Grève générale à Hongkong : « Il peut y avoir de grands bouleversements »

vendredi 16 août 2019.
 

Après presque deux mois de mobilisation pour réclamer la démocratie et dénoncer les violences policières, le mouvement prend une nouvelle ampleur avec une grève générale débutée ce lundi matin. Un événement rarissime dans l’archipel.

Hongkong n’a jamais connu une telle situation de paralysie.

Dès le début de la matinée lundi, les services du métro hongkongais étaient au ralenti.

A l’heure de pointe, et alors que le temps d’attente entre chaque rame était anormalement long, certains manifestants habillés en noir ont tenté de ralentir le départ de chaque métro. Ils ont parfois utilisé la force pour bloquer physiquement les portes des rames en utilisant des extincteurs ou encore leurs traditionnels parapluies.

Outre des retards importants, ces actions ont provoqué de la crispation et de la frustration chez plusieurs usagers se rendant sur leur lieu de travail.

Dans le milieu de la matinée, la plupart des rames restaient à quai et les services préconisaient d’utiliser les bus ou les taxis pour leur déplacement.

Plusieurs routes ont été aussi bloquées, comme dans le quartier du Yuen Long, au nord de l’archipel, et une voiture a forcé le barrage monté par les manifestants, heurtant au moins un participant. Le 21 juillet, Yuen Long avait été le théâtre de violences commises par des membres des triades, soutiens de Pékin. Ils s’en étaient pris à des protestataires mais aussi à des citoyens lambda, alors que la police avait été critiquée pour avoir mis quarante minutes à intervenir sur les lieux de l’incident. Cet épisode a profondément marqué l’opinion publique et les appels à la grève générale se sont multipliés depuis.
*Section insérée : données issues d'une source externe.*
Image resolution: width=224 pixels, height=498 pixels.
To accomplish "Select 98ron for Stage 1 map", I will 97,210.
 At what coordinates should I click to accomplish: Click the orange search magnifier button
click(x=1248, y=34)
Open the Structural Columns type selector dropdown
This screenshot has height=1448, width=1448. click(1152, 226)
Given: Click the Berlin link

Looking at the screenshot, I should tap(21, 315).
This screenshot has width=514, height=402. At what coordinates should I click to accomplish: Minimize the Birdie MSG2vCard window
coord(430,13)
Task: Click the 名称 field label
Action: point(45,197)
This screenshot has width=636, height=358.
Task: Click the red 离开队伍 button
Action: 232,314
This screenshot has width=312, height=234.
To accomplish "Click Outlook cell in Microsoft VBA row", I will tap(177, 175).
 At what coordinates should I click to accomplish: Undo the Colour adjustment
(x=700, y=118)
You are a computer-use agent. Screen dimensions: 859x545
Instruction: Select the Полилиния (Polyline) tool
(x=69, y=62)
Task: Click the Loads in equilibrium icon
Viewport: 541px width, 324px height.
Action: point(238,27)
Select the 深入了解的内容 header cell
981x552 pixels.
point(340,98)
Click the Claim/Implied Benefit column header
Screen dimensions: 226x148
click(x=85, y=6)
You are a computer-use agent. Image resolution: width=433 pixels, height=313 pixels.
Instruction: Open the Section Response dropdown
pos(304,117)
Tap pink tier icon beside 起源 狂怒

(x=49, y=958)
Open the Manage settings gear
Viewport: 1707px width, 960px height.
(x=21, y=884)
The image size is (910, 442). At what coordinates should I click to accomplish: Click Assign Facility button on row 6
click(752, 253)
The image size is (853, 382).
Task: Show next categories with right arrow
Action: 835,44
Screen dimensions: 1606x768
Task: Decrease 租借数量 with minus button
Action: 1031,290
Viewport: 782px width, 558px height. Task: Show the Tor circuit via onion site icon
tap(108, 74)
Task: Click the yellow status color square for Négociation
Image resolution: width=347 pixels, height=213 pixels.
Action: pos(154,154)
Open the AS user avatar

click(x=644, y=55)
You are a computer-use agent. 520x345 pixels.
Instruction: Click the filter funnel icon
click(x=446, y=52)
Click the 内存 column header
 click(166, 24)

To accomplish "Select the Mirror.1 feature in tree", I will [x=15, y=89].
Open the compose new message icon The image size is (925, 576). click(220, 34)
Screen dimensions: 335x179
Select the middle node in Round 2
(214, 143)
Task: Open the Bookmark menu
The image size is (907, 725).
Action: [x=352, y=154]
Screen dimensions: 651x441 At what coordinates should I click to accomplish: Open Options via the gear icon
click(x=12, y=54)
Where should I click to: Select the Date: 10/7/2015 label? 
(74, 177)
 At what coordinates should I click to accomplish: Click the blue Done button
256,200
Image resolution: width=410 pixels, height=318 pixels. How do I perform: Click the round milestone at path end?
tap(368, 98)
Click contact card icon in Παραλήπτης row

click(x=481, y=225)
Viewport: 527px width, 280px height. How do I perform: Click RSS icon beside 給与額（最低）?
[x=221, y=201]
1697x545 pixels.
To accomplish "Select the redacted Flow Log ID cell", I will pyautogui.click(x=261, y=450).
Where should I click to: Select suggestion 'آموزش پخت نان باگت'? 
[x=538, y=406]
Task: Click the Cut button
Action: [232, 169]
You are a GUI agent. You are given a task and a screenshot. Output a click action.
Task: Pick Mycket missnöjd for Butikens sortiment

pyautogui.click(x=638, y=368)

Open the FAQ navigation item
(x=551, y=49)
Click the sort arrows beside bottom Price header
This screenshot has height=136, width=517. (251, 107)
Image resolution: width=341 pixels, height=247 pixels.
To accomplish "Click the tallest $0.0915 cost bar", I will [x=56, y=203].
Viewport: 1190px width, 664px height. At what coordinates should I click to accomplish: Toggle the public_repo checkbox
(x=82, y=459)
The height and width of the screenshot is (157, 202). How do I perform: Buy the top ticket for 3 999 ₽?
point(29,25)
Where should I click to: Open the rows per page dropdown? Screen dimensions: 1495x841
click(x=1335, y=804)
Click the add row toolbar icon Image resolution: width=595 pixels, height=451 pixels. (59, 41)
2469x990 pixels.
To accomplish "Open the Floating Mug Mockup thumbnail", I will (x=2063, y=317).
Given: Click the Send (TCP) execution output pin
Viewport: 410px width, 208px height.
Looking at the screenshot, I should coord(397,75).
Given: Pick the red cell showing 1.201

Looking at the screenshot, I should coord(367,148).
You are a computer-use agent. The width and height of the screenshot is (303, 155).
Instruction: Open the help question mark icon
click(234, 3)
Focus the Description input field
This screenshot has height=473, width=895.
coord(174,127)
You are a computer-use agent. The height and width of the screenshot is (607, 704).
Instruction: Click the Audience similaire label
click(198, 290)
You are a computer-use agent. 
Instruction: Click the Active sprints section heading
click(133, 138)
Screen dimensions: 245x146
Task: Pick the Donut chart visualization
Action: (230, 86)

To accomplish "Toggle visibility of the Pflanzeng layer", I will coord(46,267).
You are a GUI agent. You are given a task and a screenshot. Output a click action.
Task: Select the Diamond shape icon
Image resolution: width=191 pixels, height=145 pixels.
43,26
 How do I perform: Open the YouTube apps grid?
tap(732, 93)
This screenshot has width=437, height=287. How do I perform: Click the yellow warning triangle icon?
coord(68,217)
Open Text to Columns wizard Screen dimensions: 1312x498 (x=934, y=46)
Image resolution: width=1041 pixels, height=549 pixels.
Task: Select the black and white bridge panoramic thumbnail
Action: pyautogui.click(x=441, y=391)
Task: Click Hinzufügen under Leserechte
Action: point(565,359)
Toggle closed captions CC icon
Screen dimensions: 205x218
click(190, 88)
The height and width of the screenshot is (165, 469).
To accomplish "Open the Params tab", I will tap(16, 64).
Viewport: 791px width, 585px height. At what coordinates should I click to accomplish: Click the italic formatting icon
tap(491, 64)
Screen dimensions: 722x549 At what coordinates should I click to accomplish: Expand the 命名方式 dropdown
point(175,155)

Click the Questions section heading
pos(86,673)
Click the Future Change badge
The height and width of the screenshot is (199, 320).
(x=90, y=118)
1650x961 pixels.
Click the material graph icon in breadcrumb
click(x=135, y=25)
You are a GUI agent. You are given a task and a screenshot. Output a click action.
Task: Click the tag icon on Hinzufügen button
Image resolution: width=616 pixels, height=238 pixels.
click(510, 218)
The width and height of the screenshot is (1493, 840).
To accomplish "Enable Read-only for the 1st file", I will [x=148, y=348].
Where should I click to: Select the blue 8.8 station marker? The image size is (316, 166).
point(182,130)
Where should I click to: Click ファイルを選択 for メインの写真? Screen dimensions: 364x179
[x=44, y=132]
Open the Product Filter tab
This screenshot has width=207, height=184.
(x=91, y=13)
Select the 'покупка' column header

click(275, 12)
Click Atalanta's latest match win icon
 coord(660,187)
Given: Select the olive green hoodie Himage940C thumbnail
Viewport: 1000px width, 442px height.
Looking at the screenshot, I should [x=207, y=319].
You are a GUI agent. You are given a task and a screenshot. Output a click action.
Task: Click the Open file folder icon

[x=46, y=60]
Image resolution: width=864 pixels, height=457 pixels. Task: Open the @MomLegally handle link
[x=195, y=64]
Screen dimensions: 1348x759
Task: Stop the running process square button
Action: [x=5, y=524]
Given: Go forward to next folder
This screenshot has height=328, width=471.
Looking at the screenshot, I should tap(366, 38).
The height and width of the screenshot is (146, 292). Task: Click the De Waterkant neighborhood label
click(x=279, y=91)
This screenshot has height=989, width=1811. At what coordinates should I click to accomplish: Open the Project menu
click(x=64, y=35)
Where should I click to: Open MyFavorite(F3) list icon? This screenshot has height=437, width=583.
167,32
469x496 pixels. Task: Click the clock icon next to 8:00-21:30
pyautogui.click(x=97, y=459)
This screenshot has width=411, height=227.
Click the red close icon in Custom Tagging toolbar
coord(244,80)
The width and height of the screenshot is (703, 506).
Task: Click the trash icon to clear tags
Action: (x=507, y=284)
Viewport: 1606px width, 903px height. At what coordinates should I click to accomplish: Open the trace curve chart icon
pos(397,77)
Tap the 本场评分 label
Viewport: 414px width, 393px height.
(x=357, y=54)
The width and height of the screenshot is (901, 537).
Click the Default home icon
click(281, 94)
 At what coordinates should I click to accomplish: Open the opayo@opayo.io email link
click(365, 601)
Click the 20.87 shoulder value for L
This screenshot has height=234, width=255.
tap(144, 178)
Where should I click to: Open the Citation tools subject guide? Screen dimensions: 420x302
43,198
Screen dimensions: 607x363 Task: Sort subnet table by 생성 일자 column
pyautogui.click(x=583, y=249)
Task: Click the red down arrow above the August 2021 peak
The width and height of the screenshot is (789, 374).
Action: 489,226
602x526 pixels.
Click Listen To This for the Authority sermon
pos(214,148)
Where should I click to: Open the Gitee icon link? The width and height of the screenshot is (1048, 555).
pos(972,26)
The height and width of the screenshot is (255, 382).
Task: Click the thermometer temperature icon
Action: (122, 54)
A l’aéroport international de Hongkong, cet appel à la grève a été relayé par des syndicats de personnels navigants et a été suivi par près d’un tiers des contrôleurs aériens.

Résultat, à la mi-journée, plus de deux cents vols ont été annulés. Les personnels aériens ont rejoint le mouvement de protestation il y a deux semaines, suivis ce week-end par les fonctionnaires du gouvernement qui ont rassemblé quelque 40 000 personnes vendredi 2 au soir soir, malgré les menaces de sanctions de la part de la hiérarchie.

Un mouvement qui prend de l’épaisseur et qui est exceptionnel dans l’ancienne colonie britannique.

« C’est la première fois que Hongkong connaît une grève générale de travailleurs. C’est historique, pour beaucoup ce sera leur première grève dans leur vie.

Soudainement on voit des salariés comme ceux des aéroports ou du métro, et même des fonctionnaires qui étaient considérés comme plutôt conservateurs, soutenir le mouvement et l’idée de la grève générale », confie Pasha Wan, membre du parti d’extrême gauche Action socialiste, avant de poursuivre : « Je vois qu’il y a des changements rapides dans la culture hongkongaise, il peut y avoir de grands bouleversements à Hongkong. »

« Répondre à son peuple »

Sous le régime de la loi fondamentale de Hongkong, les salariés faisant grève pour des raisons politiques ne sont pas protégés.

Beaucoup tentent dès lors de trouver une parade en prenant un jour de congé pour rejoindre le mouvement. C’est le cas de ce Hongkongais qui travaille dans le secteur des médias, présent à chacune des manifestations :

« A ma connaissance, c’est la première fois en quarante ou cinquante ans qu’il y a un tel mouvement. Les Hongkongais ont toujours besoin de travailler, de gagner de l’argent, mais désormais on veut faire le bon choix. Si tout le monde soutient ce mouvement, je pense que le gouvernement se rendra compte que c’est une situation sérieuse et on espère qu’il fera ce qu’il faut pour répondre à son peuple. »

Le gouvernement, justement, brillait par son absence, provoquant les moqueries des manifestants. Sur les réseaux sociaux, ce slogan connaissait un franc succès : « Carrie Lam est en grève depuis dix jours, alors pourquoi pas vous ? ».

La cheffe de l’exécutif est finalement sortie de son silence lors d’une conférence de presse. Déclarant que les manifestations mettaient Hongkong « dans une situation très dangereuse », elle a réaffirmé qu’elle ne démissionnera pas de son poste, en dépit des demandes des protestataires. Lam a également rappelé que son gouvernement était « résolu à rétablir l’ordre dans Hongkong ».

Ces propos ne devraient pas être de nature à atténuer la colère des manifestants alors que pas moins de huit rassemblements doivent avoir lieu sur tout le territoire cet après-midi.